Court File and Parties
COURT FILE NO.: CV-15-00532471 DATE: 20170214 SUPERIOR COURT OF JUSTICE - ONTARIO
RE: AAA Entertainment B.V., Plaintiff AND: Cinemavault Releasing International Inc., Defendant
BEFORE: Stewart J.
COUNSEL: Peter I. Waldman, for the Plaintiff Glenn R. Solomon, for the Defendant
HEARD: October 6, 2016
Endorsement
Nature of the motion
[1] AAA Entertainment B.V. (“AAA”) moves for summary judgment against Cinemavault Releasing International Inc. (“Cinemavault”) based upon a foreign judgment issued by the Amsterdam District Court on December 2, 2013.
[2] At the hearing of this motion, it was agreed by the parties that AAA is entitled to judgment for the full principal amount of the judgment, with the exception of the court-imposed forfeiture/penalty provision.

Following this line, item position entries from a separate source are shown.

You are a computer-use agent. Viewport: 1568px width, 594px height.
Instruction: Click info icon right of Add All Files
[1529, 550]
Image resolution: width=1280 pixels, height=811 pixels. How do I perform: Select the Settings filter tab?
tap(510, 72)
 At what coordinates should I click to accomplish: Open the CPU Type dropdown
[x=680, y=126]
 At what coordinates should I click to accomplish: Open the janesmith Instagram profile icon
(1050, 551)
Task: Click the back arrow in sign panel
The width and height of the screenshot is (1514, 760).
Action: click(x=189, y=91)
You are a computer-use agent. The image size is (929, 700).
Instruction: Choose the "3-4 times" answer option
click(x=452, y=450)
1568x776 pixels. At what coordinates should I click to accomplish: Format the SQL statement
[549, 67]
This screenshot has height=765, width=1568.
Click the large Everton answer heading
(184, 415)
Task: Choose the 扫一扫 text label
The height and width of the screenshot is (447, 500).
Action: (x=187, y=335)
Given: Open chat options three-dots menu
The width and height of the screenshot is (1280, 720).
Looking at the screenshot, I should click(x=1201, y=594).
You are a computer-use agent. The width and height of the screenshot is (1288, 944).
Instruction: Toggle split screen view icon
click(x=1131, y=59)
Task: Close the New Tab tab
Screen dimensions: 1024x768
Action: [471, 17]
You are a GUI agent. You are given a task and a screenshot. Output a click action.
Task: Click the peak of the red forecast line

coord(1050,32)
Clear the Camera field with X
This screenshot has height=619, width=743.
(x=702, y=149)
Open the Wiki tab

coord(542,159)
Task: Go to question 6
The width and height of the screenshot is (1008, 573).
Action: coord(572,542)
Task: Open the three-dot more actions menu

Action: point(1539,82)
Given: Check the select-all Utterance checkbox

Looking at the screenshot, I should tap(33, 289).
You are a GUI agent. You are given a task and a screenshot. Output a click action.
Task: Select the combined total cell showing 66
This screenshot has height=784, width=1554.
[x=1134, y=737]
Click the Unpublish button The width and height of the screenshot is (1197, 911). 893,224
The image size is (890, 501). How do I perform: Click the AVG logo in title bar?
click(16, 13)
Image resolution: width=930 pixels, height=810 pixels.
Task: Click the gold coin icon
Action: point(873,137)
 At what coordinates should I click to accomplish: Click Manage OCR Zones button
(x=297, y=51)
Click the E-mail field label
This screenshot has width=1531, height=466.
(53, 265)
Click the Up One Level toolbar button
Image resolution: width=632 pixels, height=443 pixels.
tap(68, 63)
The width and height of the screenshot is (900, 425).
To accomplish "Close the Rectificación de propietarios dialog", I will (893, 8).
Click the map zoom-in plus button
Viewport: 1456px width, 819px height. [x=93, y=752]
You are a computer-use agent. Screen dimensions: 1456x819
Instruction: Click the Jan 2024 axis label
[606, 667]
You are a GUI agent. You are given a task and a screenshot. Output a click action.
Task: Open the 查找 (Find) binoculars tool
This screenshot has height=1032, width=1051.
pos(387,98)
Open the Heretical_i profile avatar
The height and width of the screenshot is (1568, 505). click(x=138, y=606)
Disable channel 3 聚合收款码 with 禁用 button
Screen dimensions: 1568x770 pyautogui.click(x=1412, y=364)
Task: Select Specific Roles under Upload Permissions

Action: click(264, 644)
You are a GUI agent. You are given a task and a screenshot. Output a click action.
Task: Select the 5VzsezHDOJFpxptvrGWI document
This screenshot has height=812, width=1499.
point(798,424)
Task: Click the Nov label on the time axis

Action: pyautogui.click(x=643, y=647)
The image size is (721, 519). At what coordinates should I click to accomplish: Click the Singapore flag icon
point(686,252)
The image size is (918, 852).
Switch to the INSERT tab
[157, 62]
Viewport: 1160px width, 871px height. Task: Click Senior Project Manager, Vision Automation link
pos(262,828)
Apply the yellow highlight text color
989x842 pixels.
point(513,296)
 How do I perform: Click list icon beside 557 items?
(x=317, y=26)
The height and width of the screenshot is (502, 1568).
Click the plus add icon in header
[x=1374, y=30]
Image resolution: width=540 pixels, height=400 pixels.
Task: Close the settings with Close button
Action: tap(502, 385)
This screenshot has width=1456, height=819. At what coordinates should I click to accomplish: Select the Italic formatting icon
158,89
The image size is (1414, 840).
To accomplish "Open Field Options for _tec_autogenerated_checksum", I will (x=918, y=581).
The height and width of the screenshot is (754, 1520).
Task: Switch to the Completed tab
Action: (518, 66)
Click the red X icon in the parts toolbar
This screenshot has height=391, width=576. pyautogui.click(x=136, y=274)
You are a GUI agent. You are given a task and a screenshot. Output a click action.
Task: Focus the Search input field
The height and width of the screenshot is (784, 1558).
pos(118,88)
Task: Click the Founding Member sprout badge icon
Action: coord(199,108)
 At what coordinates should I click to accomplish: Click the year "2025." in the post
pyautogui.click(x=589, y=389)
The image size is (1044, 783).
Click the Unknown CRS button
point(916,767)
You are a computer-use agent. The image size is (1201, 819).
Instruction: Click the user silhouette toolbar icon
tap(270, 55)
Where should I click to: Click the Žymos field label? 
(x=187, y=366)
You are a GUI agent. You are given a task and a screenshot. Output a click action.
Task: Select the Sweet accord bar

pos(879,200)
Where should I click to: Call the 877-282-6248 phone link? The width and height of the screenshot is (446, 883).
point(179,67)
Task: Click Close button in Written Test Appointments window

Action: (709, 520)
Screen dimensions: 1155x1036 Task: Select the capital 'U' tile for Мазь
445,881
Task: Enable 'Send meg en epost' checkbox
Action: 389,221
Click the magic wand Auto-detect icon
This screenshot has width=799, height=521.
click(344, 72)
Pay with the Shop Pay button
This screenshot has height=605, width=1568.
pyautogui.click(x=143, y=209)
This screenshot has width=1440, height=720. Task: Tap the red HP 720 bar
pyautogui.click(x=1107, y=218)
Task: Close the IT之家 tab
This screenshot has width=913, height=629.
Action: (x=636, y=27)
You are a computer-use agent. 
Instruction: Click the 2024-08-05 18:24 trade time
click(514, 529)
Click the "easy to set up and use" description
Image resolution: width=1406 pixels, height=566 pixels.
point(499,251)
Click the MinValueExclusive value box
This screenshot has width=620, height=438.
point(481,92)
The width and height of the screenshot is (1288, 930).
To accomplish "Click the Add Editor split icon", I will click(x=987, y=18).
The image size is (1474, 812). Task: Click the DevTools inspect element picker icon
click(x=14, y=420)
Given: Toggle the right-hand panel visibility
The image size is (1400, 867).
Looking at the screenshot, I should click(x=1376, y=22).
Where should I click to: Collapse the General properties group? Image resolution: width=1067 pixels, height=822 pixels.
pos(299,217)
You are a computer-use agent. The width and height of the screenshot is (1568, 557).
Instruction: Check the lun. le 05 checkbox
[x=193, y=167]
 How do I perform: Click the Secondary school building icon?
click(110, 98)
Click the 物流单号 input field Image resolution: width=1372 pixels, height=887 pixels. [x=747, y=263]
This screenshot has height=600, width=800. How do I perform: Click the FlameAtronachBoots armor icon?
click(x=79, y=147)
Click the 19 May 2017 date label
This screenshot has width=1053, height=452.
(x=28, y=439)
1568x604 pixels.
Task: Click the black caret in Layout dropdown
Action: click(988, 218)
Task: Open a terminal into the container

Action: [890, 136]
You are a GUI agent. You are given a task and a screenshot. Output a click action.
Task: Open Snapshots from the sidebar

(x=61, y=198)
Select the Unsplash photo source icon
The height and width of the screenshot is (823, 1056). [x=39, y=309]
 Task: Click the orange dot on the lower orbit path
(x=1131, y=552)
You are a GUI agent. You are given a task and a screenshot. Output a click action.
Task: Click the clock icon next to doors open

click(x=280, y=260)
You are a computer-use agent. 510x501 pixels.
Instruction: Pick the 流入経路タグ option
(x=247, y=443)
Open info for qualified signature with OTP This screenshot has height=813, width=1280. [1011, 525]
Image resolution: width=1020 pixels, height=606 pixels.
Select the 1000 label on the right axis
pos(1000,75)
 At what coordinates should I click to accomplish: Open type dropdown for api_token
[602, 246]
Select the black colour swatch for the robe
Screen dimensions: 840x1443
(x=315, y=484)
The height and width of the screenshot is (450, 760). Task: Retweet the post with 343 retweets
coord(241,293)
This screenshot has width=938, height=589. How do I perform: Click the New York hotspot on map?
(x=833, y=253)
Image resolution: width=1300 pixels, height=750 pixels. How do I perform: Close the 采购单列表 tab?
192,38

Partial summary judgment was granted accordingly.
[3] The balance of the amount sought on the motion for judgment is a court-imposed penalty of approximately EUR 320,000. This amount was added to the principal amount claimed as a result of the alleged delay by Cinemavault in complying with the mandatory terms of the judgment.
[4] Liability to pay this amount is contested by Cinemavault on the basis of absence of proof of required notice of the judgment to it in accordance with the Hague Convention Treaty for Service Abroad. Alternatively, Cinemavault submits that this balance of the judgment, which greatly exceeds the amount owing under the principal amount of the judgment for which summary judgment was granted, represents the imposition of a penalty and is unenforceable in Ontario on public policy grounds.
[5] The parties agree that this is a proper matter for summary judgment based solely upon the record they have created. No party has suggested that any issue has been raised that requires a trial to determine.
Background
[6] In May 2009, AAA and Cinemavault entered into an agreement for distribution of a movie titled “The Seven of Daran – The Battle of Pareo Rock”.
[7] In 2011, AAA terminated the agreement. There is no issue on this motion with respect to the lawfulness of the termination.
[8] On November 13, 2013, AAA commenced proceedings against Cinemavault in the Amsterdam District Court. In those proceedings AAA sought damages for breach of contract from Cinemavault and return by it of all marketing materials relating to the distribution of the movie by Cinemavault.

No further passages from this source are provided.